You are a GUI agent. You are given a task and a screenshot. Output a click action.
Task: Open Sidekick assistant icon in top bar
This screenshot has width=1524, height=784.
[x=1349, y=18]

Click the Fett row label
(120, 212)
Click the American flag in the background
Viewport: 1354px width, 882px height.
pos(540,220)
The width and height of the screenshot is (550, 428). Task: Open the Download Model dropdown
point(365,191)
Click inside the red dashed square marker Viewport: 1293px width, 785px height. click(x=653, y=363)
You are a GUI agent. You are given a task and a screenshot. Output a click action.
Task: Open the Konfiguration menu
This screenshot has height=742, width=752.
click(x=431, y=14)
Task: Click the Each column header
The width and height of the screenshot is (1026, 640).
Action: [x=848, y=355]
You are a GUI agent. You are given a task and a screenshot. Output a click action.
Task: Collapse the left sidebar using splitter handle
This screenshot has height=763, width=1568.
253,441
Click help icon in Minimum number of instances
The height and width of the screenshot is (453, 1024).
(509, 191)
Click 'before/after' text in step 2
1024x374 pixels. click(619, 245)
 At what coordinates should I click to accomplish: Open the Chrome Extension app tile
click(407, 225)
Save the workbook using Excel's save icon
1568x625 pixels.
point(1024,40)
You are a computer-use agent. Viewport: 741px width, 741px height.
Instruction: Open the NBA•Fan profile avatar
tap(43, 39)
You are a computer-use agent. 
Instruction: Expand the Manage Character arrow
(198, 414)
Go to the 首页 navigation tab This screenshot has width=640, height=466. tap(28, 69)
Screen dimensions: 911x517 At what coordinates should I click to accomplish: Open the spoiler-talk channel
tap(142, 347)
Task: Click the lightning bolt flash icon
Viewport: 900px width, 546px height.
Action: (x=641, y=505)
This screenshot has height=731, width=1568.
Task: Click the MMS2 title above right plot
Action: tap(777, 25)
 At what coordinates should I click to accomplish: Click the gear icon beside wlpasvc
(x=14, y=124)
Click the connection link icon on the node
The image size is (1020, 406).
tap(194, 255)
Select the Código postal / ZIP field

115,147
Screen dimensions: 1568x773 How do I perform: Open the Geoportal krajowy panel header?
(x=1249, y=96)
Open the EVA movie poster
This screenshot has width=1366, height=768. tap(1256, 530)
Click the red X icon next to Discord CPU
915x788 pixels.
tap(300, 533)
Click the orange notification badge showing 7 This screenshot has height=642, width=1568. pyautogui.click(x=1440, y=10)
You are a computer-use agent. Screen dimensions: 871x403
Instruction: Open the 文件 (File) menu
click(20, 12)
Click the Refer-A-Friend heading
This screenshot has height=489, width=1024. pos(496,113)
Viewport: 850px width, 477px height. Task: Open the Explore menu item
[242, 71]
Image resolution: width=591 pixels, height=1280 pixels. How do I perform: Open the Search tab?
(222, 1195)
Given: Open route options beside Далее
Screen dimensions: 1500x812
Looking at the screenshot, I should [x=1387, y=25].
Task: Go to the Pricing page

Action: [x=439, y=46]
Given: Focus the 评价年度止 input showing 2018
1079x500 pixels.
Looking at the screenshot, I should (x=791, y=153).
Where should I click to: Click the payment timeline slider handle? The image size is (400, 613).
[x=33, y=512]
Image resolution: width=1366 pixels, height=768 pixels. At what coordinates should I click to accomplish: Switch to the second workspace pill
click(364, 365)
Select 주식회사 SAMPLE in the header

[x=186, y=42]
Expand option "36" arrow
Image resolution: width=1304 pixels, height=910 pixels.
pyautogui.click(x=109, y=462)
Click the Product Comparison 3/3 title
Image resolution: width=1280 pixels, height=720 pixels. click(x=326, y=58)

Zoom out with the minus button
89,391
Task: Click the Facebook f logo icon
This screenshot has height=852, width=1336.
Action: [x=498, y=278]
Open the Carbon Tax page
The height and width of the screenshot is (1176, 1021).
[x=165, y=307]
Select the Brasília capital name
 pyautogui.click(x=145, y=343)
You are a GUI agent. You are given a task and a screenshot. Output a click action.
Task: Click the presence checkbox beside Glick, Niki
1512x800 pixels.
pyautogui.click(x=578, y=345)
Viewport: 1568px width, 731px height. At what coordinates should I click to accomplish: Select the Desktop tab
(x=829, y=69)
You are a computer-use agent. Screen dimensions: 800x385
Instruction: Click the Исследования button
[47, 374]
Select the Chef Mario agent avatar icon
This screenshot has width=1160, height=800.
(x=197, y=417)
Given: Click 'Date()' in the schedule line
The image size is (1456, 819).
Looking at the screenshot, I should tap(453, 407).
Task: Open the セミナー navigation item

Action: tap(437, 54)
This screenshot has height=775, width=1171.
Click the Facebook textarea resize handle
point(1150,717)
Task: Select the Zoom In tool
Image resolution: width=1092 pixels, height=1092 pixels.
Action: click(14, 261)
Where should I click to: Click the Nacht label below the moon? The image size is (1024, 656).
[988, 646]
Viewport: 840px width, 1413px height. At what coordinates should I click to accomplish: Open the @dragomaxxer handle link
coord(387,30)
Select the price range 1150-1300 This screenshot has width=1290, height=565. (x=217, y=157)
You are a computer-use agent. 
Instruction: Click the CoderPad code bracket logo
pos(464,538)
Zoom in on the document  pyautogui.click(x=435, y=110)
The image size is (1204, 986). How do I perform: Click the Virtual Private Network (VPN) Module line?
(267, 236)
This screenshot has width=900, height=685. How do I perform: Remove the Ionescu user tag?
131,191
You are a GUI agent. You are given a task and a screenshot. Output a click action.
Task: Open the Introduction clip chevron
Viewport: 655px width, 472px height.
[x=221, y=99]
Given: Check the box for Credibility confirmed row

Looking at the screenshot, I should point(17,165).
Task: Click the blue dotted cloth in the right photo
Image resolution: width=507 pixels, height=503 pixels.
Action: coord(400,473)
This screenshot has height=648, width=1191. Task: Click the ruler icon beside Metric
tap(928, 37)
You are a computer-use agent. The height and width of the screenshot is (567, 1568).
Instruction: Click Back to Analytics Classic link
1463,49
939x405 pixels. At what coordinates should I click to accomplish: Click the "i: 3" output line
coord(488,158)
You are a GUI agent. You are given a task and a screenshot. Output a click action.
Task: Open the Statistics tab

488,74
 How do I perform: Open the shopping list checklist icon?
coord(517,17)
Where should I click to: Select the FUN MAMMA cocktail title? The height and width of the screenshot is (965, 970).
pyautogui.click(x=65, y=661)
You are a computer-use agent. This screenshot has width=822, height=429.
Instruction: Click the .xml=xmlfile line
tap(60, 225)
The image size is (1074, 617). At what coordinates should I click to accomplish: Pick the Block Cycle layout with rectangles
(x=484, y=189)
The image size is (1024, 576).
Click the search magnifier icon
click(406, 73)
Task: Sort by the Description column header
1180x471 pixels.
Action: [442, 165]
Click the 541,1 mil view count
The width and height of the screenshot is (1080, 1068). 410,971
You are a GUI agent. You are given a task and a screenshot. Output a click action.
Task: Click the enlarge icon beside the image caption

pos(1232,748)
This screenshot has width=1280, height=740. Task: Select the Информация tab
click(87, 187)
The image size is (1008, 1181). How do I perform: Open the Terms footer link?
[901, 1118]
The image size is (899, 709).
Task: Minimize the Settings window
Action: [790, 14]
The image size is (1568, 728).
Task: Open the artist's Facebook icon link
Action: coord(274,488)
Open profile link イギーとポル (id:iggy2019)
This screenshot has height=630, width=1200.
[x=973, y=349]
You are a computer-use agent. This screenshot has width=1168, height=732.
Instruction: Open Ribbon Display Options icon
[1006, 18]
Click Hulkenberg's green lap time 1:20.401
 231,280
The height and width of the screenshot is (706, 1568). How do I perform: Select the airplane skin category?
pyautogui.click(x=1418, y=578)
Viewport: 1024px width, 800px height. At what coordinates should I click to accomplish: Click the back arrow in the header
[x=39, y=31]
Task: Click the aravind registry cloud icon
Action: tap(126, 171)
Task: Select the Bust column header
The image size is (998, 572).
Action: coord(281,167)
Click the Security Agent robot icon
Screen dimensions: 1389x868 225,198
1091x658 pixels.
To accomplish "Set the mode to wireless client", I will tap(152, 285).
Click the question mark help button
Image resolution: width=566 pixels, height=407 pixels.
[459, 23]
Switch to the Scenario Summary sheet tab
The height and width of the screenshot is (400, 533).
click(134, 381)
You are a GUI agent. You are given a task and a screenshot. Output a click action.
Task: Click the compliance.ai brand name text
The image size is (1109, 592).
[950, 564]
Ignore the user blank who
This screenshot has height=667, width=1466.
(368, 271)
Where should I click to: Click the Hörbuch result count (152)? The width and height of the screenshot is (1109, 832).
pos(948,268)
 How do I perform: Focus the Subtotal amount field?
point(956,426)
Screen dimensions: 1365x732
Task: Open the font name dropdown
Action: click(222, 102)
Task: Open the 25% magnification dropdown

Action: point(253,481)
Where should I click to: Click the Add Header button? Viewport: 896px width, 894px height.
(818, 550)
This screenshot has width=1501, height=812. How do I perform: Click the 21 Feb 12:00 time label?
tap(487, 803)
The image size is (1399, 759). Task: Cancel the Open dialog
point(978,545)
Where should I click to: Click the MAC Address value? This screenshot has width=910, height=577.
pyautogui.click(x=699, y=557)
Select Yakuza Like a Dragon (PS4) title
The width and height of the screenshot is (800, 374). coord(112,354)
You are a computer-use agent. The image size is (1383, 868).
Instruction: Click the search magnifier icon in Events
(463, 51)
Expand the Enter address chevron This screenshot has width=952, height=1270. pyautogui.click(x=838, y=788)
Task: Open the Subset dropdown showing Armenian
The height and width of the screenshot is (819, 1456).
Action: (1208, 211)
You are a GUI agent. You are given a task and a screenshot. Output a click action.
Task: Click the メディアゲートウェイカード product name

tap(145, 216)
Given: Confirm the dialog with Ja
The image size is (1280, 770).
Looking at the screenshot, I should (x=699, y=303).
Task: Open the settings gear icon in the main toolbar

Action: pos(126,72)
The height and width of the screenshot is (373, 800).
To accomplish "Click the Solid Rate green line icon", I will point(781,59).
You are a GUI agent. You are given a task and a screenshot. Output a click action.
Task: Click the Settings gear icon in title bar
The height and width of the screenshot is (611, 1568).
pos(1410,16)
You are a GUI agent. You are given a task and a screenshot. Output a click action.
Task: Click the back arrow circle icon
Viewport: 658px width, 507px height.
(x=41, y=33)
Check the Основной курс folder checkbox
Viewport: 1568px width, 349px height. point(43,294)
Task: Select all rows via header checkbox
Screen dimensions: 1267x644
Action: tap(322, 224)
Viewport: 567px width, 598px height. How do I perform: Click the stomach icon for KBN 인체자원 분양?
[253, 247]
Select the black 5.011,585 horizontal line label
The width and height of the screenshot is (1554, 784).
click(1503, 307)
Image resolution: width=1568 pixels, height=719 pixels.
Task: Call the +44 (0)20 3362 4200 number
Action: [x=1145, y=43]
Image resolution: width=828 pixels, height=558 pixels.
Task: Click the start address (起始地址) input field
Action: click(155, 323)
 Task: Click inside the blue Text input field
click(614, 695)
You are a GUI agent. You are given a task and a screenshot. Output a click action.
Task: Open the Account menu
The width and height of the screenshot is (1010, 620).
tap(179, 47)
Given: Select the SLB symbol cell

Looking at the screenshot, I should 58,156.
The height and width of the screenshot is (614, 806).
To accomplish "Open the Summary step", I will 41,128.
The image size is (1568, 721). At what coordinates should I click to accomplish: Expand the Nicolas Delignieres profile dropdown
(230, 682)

****

Problem to work on: Your answer should consist of each line above in which "will" appears.

Exercise response:
To accomplish "Set the mode to wireless client", I will tap(152, 285).
To accomplish "Click the Solid Rate green line icon", I will point(781,59).
To accomplish "Open the Summary step", I will 41,128.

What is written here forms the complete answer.